November is such a transitional month in California. I personally feel that this month truly and confidently brings in the winds of fall and winter, as steam rises perceptibly from clenched coffee mugs while waiting for a chilly engine to warm or a bus to come pick you up. This is a month of dramatic change.
With that I’m writing a short post wherein my calendar for the month is a) in black and white and b) opens up the question of the footprint of green technologies on our landscape. Winds of change… hmm. I have a special treat in store as I’m excited to be meeting The Great Texas Wind Rush author Kate Galbraith this weekend to discuss her new book. I guess Texas blows – she’ll be talking about that. Now I’d better get back to that book I should be reading!

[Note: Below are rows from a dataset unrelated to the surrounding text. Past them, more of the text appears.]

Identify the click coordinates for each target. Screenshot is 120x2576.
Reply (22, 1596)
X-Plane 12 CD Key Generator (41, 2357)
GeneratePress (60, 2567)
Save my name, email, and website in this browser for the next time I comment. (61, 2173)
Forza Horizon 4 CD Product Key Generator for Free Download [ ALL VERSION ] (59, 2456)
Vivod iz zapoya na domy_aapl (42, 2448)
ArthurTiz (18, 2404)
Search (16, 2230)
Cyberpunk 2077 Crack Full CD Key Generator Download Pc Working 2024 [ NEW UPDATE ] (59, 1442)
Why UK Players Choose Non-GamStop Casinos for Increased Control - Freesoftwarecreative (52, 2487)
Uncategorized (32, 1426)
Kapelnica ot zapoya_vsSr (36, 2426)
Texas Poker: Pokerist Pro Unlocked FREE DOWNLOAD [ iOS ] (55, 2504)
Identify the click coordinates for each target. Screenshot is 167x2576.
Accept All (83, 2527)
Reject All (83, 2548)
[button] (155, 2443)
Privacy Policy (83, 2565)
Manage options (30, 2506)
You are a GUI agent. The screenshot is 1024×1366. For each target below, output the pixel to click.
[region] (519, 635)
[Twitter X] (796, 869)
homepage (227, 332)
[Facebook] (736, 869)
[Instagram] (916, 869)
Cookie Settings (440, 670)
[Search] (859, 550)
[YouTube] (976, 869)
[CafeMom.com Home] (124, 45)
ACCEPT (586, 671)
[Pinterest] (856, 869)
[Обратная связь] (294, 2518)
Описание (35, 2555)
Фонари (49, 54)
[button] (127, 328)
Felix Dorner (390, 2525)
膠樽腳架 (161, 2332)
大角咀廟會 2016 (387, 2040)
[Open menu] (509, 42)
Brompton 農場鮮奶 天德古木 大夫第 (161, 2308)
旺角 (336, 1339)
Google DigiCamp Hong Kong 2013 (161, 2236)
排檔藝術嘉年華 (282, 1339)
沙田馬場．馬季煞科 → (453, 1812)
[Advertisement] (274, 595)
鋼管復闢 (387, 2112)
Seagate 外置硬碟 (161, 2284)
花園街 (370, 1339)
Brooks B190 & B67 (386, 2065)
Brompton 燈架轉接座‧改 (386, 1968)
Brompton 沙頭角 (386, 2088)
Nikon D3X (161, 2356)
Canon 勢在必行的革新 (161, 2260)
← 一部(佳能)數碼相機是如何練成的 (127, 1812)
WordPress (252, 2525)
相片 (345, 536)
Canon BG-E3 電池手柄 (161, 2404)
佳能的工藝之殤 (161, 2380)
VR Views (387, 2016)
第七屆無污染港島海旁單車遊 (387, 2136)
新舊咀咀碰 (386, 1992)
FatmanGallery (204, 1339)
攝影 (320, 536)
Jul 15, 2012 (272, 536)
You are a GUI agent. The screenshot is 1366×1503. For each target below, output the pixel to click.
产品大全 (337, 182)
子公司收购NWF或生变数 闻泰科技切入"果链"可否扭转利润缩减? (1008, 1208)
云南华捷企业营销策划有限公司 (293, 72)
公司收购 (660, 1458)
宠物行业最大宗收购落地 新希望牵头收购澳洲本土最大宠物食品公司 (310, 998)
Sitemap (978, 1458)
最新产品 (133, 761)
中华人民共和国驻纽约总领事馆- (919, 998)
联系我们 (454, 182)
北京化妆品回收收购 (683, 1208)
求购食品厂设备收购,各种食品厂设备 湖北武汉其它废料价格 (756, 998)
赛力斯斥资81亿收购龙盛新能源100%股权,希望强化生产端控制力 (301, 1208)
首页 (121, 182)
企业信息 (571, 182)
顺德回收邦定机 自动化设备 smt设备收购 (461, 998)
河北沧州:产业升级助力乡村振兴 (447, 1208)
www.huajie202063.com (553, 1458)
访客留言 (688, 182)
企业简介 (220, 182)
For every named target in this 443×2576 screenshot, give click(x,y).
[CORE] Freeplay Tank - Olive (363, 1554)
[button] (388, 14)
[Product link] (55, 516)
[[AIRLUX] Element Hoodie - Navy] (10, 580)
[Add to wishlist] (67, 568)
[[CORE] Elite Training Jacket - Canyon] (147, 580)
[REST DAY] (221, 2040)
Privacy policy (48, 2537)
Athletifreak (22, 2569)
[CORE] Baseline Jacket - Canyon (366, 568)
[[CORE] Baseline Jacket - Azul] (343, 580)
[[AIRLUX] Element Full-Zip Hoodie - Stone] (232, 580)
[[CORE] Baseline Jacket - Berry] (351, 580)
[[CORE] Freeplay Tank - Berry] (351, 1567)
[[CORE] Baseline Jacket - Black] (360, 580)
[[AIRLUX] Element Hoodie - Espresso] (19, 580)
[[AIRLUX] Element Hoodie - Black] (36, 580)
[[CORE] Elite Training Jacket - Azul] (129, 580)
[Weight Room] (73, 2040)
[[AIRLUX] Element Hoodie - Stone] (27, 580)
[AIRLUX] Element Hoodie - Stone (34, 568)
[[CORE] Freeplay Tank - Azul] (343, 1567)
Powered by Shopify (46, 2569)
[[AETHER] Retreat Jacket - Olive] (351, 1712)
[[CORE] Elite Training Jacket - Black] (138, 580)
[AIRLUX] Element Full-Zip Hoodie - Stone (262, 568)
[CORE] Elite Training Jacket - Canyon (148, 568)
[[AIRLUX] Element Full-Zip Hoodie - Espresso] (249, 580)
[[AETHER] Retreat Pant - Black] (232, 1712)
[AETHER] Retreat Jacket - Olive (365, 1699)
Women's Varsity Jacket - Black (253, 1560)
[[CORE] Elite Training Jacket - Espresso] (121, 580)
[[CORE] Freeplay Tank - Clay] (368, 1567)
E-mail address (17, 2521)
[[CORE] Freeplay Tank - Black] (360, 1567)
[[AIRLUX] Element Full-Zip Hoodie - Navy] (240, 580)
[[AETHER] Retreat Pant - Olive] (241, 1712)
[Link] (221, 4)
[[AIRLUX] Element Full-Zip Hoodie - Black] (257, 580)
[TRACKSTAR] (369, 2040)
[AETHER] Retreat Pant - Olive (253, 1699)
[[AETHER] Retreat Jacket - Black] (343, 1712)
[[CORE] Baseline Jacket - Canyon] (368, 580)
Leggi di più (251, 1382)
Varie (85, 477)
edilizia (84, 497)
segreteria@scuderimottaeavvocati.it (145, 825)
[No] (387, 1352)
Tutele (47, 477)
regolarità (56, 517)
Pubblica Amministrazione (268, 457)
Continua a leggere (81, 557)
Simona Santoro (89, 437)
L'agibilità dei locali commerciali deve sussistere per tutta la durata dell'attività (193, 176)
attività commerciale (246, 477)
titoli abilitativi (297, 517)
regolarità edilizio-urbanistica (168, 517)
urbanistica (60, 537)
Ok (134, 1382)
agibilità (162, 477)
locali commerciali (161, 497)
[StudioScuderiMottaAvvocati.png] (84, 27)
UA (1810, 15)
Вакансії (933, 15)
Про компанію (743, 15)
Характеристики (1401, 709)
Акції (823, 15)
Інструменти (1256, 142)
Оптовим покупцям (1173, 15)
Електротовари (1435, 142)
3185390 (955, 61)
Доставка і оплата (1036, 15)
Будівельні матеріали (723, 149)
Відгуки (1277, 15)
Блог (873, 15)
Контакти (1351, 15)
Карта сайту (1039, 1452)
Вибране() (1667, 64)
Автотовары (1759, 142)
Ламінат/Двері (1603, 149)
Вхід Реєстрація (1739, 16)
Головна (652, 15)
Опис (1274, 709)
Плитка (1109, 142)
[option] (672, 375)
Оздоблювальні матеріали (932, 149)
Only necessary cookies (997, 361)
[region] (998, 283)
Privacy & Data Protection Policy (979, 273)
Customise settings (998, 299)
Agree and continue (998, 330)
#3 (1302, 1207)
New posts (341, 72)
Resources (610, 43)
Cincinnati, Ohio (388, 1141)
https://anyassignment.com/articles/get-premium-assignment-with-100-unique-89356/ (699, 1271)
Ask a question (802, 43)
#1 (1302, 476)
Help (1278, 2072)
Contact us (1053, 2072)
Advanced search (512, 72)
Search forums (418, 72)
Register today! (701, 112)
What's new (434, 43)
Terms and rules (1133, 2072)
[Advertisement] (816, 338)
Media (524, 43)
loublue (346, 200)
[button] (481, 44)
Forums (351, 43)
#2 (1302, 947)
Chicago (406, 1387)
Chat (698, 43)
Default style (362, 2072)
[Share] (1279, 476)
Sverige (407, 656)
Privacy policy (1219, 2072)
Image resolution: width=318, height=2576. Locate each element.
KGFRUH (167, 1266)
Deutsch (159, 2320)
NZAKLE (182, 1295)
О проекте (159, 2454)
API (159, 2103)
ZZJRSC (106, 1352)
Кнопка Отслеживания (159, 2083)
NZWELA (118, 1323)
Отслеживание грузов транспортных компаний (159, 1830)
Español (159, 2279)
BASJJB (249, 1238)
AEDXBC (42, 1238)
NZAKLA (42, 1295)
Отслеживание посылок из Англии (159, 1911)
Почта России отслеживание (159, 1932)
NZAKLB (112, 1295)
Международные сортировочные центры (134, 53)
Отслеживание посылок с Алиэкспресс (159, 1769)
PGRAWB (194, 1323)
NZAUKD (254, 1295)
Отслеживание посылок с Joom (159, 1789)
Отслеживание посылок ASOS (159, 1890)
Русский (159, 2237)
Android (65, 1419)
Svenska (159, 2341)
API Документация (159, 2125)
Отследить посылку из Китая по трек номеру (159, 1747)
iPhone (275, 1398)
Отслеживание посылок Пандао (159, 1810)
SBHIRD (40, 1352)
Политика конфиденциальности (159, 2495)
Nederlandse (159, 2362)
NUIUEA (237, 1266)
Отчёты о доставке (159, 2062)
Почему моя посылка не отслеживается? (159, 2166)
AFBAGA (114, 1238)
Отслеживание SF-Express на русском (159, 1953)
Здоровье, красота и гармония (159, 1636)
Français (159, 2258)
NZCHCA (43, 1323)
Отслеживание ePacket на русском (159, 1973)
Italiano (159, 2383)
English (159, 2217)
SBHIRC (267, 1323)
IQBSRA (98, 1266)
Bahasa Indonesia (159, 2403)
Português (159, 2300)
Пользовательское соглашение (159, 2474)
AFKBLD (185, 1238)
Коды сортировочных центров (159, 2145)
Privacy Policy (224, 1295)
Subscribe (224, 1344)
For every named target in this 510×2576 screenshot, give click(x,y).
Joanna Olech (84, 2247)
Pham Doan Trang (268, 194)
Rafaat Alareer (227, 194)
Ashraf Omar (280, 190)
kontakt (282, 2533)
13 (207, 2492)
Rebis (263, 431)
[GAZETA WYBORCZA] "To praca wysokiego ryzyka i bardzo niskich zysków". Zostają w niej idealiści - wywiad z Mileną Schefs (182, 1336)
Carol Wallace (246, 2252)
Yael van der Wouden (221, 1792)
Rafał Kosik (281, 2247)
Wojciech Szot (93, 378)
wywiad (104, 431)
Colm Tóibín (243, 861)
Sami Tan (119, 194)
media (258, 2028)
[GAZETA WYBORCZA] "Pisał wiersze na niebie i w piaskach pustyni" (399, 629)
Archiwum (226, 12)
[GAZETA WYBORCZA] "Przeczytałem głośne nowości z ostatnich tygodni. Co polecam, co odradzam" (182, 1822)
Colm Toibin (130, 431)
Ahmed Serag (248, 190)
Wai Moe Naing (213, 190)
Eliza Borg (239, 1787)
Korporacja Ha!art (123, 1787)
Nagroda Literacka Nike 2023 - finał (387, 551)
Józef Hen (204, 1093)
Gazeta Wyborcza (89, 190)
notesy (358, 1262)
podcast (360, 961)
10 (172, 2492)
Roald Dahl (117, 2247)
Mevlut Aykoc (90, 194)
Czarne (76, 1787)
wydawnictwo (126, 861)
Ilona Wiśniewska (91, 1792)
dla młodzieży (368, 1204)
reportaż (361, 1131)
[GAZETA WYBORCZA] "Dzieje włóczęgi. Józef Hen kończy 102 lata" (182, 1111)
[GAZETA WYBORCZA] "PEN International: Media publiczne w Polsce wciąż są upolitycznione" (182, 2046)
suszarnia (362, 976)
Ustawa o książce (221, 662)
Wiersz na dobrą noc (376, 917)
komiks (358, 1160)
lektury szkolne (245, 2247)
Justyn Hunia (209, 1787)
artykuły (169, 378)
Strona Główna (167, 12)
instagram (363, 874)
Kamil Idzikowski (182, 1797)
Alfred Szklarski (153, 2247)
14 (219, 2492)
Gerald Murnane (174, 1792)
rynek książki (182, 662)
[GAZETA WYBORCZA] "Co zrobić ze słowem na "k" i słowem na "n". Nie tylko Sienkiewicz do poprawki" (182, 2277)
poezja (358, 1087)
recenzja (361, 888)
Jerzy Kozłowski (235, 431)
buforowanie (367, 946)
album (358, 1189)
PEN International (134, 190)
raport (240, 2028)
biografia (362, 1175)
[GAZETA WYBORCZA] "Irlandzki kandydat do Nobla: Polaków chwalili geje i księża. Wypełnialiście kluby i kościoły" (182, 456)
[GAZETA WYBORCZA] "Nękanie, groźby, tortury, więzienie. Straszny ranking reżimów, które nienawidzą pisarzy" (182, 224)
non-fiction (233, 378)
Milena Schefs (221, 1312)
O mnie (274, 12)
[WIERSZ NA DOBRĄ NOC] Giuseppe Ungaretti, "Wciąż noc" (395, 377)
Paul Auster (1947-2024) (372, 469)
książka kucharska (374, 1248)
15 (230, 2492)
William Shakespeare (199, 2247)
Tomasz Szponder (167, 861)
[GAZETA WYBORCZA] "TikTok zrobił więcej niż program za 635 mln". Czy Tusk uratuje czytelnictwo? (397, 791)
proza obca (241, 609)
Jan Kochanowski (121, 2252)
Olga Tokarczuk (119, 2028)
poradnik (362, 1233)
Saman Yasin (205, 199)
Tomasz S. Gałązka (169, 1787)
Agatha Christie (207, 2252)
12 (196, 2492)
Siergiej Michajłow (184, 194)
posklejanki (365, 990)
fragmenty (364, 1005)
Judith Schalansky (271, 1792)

A coworker and friend, Jimmy Quenelle, recording wind speeds at Land’s End.
I’ve been working in the desert for some 5 seasons doing botanical surveys. On a professional level, I love being on these mega-surveys that help collect important botanical and biological information about desert environments that are almost unexplored, untouched by human footsteps. I can’t share all of what I’ve seen, but truly, the desert is a living, thriving place.
There is no doubt in my mind that desert biology is an acquired taste, and lets just say we have some fine vintages in Southern California.
Up close and personal with the desert: Desert Horned Lizard.